DATASET:
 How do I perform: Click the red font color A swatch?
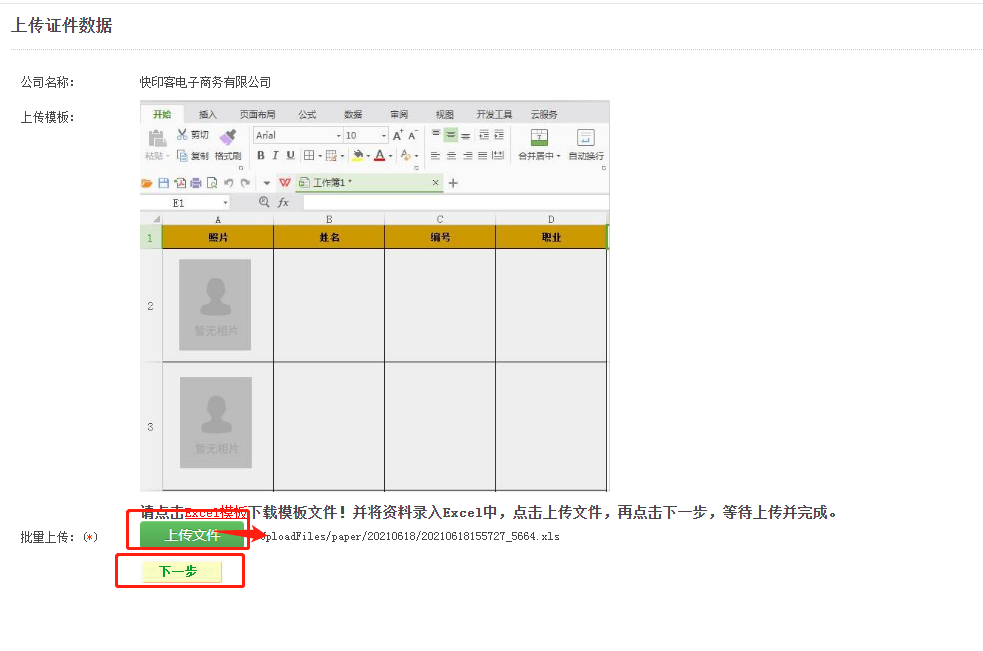tap(380, 156)
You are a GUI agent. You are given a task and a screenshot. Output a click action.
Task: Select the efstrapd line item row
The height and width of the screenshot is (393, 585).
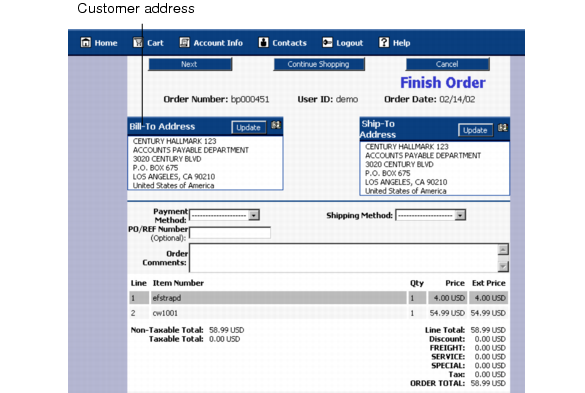(318, 298)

WHAT TO PRODUCE:
Output every line above exactly as it stands, and drop any picture.

ANSWER:
 How do I perform: Click the red font color A swatch?
tap(380, 156)
You are a GUI agent. You are given a task and a screenshot. Output a click action.
Task: Select the efstrapd line item row
The height and width of the screenshot is (393, 585).
(318, 298)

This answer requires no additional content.